We were on A7 for almost three hours, to just south of Goettingen when we turned eastward on a very new autobahn, the A38 to Leipzig. Almost immediately, one goes through a 1500 m tunnel, the Deutsche Einigskeit Tunnel – the German Unity Tunnel, which connects the state of Niedersachsen (Lower Saxony) with the state of Thueringen (Thuringia), the latter of which was part of East Germany. The new highway is just one way the West integrated the East into the re-unified Germany. (There is another new autobahn, A71, which connects the central part of Germany to the A4, and makes getting to Dresden a lot faster than previously.) We eventually turned south on the old Bundesstrasse B247, which winds its way through a lot of villages, very few of which have bypasses. It also goes through the Thueringer Wald (Thuringian Forest) which is a protected area of quite high hills covered in tall, and dark, pine trees, and while driving through in rain was a challenge, snow might be an entirely different proposition.

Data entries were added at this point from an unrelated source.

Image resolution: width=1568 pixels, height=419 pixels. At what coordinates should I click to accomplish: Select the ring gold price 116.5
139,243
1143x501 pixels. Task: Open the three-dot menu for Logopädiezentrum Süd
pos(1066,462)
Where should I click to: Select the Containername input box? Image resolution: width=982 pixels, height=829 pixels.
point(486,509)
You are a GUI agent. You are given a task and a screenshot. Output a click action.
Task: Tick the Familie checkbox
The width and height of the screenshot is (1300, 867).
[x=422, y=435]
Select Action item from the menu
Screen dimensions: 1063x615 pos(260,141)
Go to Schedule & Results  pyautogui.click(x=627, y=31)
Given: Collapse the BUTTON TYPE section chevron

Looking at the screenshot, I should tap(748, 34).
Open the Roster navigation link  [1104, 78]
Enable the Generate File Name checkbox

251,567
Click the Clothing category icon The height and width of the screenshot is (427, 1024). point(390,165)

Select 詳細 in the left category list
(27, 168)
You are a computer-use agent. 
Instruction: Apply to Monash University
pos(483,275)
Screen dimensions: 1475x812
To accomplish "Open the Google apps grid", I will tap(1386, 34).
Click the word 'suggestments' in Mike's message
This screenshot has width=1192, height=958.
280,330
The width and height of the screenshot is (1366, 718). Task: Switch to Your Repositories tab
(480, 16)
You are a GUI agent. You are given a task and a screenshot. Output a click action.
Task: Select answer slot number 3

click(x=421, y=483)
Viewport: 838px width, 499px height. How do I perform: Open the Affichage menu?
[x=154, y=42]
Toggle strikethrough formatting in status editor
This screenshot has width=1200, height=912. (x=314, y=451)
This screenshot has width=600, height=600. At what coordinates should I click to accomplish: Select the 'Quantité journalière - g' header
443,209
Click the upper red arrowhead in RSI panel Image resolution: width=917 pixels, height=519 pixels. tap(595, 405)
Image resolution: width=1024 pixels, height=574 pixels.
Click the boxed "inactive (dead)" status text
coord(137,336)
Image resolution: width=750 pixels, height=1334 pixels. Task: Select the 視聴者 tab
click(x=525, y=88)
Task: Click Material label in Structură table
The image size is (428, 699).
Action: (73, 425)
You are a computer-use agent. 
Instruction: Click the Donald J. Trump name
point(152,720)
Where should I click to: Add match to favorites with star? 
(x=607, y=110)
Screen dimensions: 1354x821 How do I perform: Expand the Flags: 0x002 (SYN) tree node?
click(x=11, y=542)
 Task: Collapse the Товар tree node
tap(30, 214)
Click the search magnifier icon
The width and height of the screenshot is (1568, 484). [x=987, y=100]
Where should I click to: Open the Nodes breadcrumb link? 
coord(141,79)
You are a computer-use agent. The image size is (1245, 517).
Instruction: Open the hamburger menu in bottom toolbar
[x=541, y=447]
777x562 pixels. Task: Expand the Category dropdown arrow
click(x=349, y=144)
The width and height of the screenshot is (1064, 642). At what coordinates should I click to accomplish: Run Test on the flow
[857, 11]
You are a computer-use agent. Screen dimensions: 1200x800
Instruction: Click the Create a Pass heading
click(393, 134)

Thueringen is an integral part of the scenery of the German reformation, and as one drives along there are signs pointing to familiar names, Eisenach and the Wartburg, and Schmalkalten. Wittenberg in Sachsen-Anhalt (Saxony-Anhalt) is about 200 km further east, but much of the developing reformation thought happened in Thueringen, where Luther found refuge in the Wartburg and in the fortress at Coburg, and developed his theology and translated the Bible into German. Also, in Mühlhausen and elsewhere, Anabaptists found many adherents. Thomas Munzer, a leader of some non-peaceful groups of this sect, was active in this city. Sadly, we did not have time for either Eisenach nor Schmalkalten, but thought that another German trip might be to spend some days in or around Gotha or Erfurt, and visit some of these historical places, and then carry on east to Wittenberg, but also visit Dresden, Leipzig, Potsdam, and the re-unified Berlin.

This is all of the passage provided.